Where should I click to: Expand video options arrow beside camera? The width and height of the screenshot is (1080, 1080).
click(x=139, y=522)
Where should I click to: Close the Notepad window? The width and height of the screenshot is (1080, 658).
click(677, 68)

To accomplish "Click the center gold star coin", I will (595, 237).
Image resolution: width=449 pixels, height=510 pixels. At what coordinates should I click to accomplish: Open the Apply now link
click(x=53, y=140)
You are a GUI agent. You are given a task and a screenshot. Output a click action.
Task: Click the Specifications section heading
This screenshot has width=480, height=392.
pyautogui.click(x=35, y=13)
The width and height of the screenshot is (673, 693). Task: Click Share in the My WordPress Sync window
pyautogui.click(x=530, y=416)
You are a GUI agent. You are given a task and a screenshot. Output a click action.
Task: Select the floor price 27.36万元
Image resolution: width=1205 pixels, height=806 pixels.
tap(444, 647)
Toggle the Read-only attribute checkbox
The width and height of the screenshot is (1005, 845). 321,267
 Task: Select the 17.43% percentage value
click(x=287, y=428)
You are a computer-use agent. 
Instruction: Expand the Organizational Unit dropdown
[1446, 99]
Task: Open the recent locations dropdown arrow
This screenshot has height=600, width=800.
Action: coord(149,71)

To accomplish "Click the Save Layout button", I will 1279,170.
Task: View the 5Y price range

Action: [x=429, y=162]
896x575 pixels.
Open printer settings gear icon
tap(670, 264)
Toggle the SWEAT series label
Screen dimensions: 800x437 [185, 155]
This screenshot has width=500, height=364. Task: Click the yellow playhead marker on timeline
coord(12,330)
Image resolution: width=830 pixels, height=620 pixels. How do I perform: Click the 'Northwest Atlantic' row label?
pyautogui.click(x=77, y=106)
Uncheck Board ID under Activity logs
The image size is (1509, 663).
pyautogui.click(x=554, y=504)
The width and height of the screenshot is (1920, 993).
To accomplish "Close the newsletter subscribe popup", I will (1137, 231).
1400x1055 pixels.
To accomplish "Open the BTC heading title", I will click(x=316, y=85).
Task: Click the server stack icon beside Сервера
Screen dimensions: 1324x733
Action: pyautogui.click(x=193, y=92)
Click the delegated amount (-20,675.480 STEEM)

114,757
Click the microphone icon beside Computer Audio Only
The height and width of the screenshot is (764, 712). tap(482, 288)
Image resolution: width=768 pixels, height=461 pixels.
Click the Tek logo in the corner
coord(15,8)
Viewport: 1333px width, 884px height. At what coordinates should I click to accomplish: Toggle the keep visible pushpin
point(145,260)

■ WORK REQUIRED: Determine how many lines contain the string "will" in the listing, and state that number by itself.

■ EXERCISE SOLUTION: 4